Le contrat doit mentionner les assurances professionnelles. Exigez systématiquement une attestation d'assurance Responsabilité Civile Professionnelle (RC Pro) de la part de votre sous-traitant. En cas de dommage chez le client, cette assurance prendra le relais de la vôtre.

Les obligations administratives et de vigilance

La loi impose au donneur d'ordre une "obligation de vigilance" dès que le montant global de la prestation dépasse 5 000 € TTC. Vous devez vérifier que votre sous-traitant est en règle vis-à-vis de ses obligations sociales.

LIRE AUSSI  Juriste freelance : 4 critères pour sécuriser vos contrats et maîtriser vos coûts

Tous les six mois, demandez à votre sous-traitant :

  • Une attestation de vigilance délivrée par l'Urssaf.
  • Un document attestant de son immatriculation (extrait Kbis ou avis de situation au répertoire Sirene).

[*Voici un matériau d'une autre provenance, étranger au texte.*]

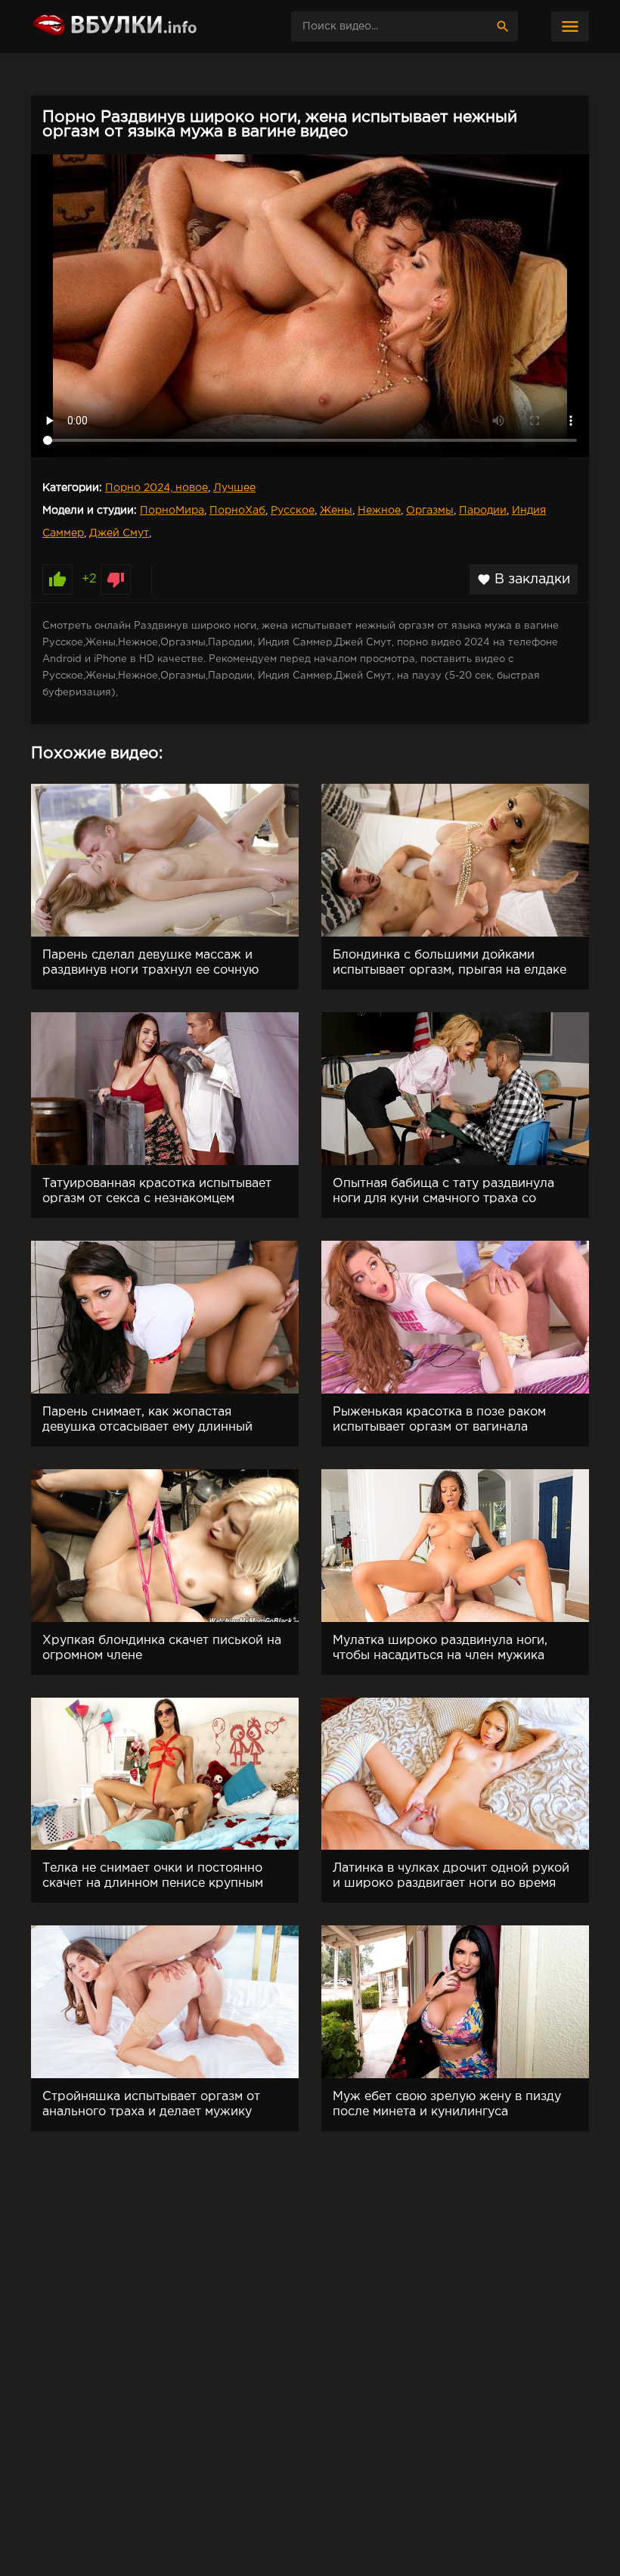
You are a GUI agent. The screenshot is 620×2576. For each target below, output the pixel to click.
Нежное (379, 510)
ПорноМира (172, 510)
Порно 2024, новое (156, 488)
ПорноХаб (237, 510)
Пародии (483, 510)
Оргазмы (430, 510)
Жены (336, 510)
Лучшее (234, 488)
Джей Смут (119, 533)
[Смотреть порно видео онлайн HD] (144, 26)
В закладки (523, 579)
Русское (293, 510)
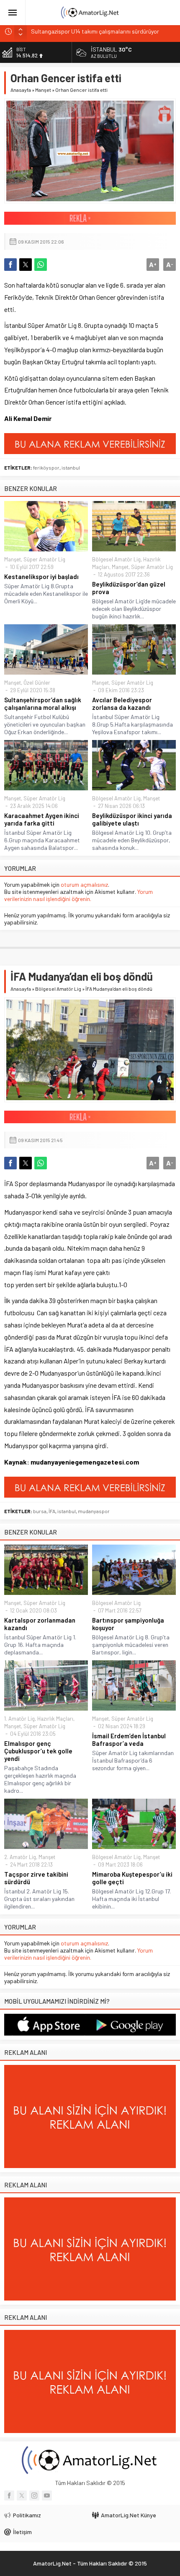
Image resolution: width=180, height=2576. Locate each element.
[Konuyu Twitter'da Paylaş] (25, 264)
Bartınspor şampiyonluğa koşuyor (128, 1623)
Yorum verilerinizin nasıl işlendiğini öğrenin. (78, 895)
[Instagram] (34, 2495)
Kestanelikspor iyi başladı (41, 576)
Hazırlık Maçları (55, 1718)
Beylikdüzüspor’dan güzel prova (128, 587)
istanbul (71, 467)
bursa (39, 1511)
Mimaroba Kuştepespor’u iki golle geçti (132, 1877)
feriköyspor (46, 467)
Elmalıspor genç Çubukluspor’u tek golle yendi (38, 1751)
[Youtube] (47, 2495)
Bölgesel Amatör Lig (116, 559)
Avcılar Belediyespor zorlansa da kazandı (122, 703)
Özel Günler (36, 682)
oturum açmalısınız (84, 884)
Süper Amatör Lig (44, 559)
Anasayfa (20, 90)
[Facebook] (9, 2495)
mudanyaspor (94, 1511)
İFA (52, 1511)
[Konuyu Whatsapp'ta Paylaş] (40, 264)
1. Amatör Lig (19, 1718)
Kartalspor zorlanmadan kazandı (39, 1623)
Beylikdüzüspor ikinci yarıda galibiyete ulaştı (132, 819)
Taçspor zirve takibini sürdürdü (36, 1877)
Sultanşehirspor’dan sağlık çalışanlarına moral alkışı (42, 703)
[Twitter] (22, 2495)
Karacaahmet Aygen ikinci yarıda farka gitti (41, 819)
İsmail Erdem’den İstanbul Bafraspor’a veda (129, 1739)
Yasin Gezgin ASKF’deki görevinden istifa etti (86, 31)
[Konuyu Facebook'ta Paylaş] (10, 264)
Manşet (43, 90)
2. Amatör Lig (20, 1857)
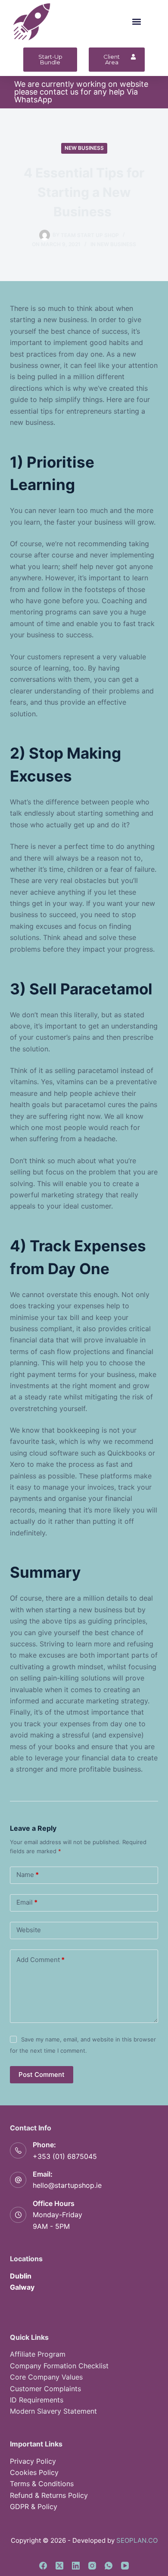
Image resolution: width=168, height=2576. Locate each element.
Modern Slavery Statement (53, 2411)
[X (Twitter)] (59, 2566)
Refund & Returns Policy (49, 2495)
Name (27, 1874)
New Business (84, 148)
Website (28, 1930)
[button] (137, 22)
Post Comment (42, 2074)
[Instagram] (92, 2566)
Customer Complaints (45, 2388)
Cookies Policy (34, 2472)
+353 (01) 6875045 (65, 2156)
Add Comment (40, 1960)
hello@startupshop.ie (67, 2185)
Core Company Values (46, 2377)
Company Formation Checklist (59, 2365)
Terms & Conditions (42, 2483)
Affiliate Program (37, 2354)
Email (26, 1902)
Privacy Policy (33, 2461)
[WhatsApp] (108, 2566)
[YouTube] (125, 2566)
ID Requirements (36, 2400)
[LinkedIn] (76, 2566)
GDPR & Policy (33, 2506)
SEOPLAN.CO (137, 2540)
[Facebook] (43, 2566)
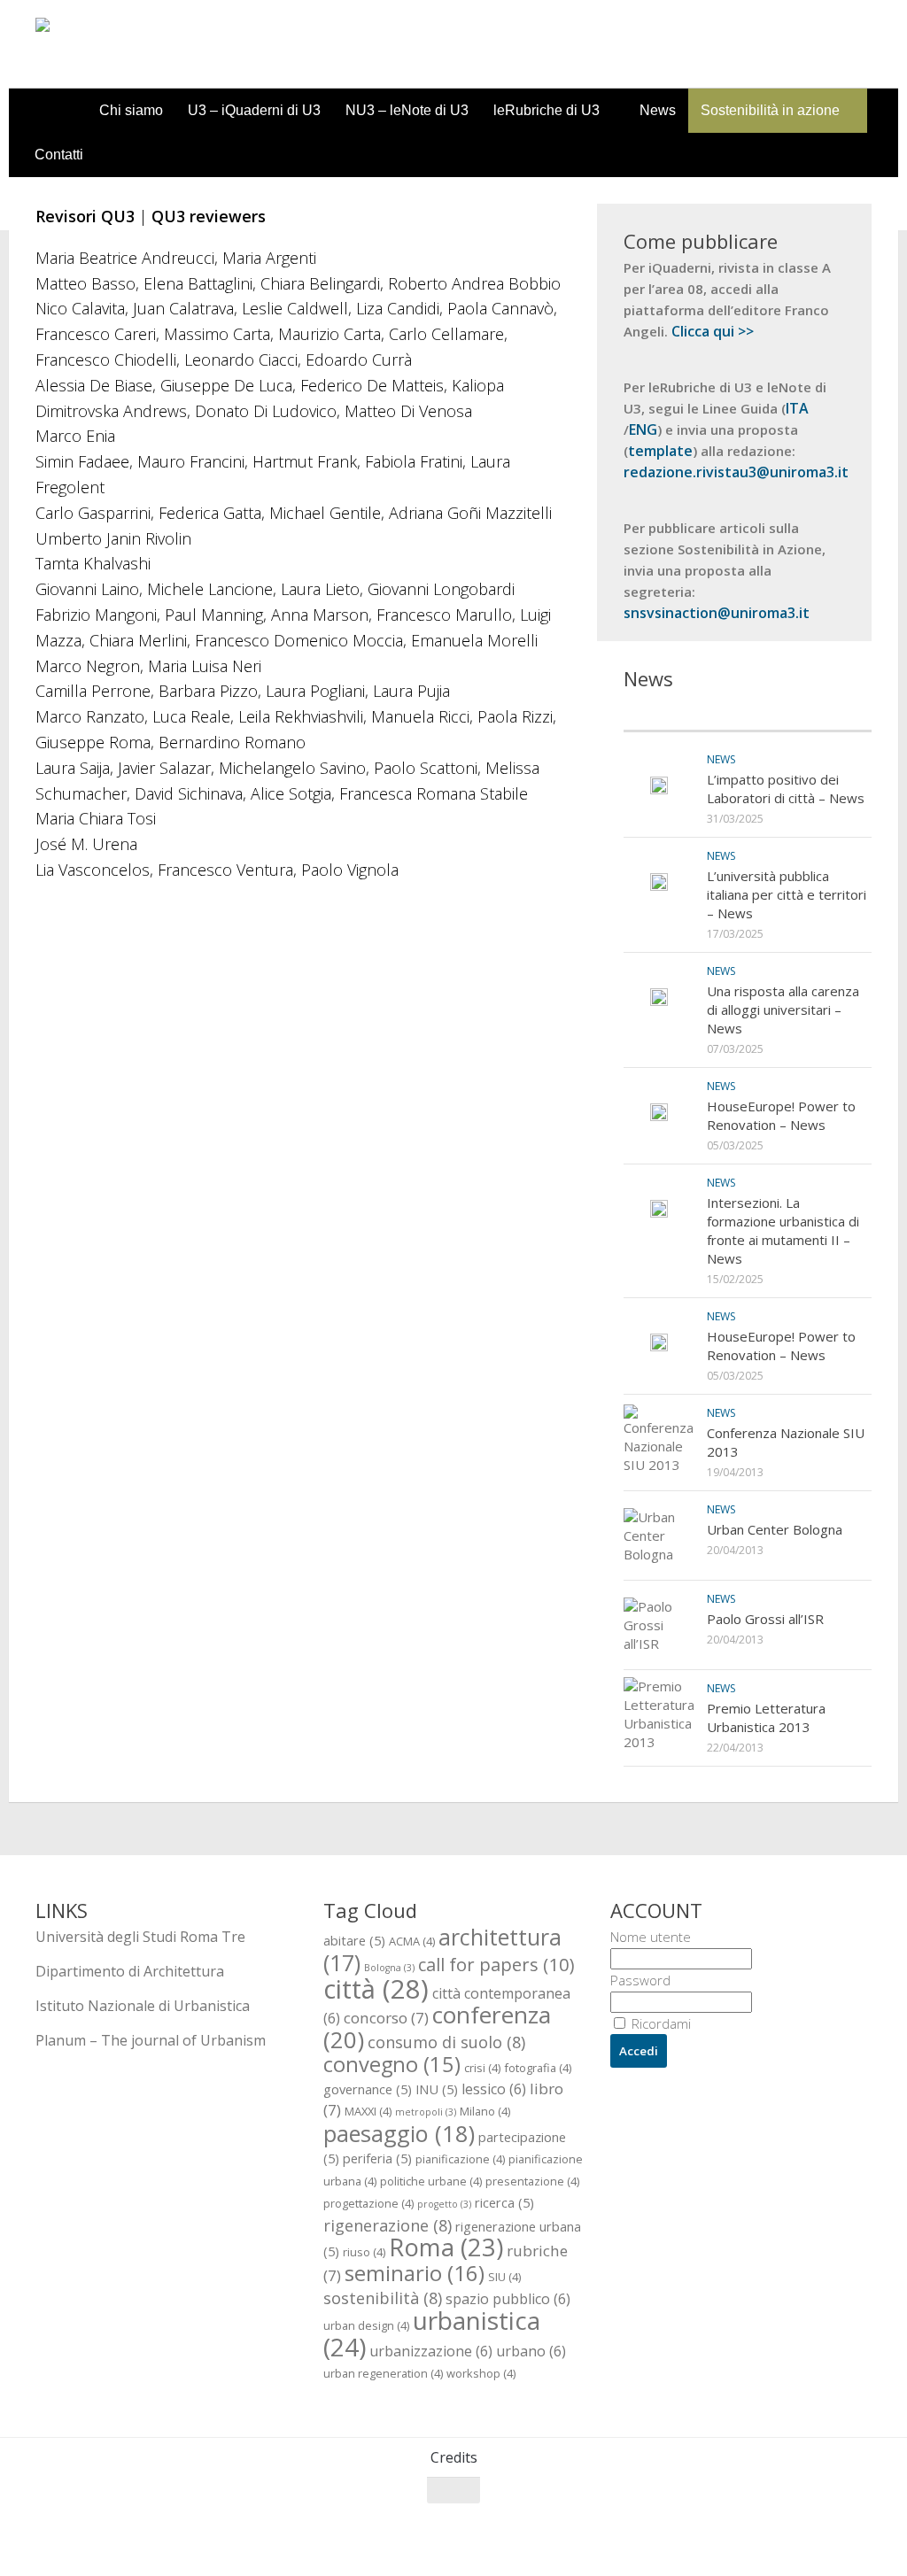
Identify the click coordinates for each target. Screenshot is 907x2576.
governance (367, 2089)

Le non-respect de cette vérification peut vous rendre solidairement responsable du paiement des cotisations sociales et des impôts de votre sous-traitant en cas de travail dissimulé. Une sanction lourde qui peut mettre en péril votre activité.

La gestion de la TVA en sous-traitance

Si vous êtes en franchise de base de TVA mais que votre sous-traitant y est assujetti, il vous facturera la TVA. Vous devrez la payer sans pouvoir la récupérer. À l'inverse, si vous facturez la TVA à votre client, vous pourrez déduire la TVA payée à votre sous-traitant. Le passage au régime réel de TVA devient alors souvent pertinent pour un auto-entrepreneur qui sous-traite régulièrement.

La sous-traitance est un outil puissant pour développer votre activité, à condition de surveiller votre rentabilité nette et la conformité de vos contrats. Une délégation réussie repose sur une sélection rigoureuse de partenaires autonomes et une contractualisation qui protège votre lien avec le client final.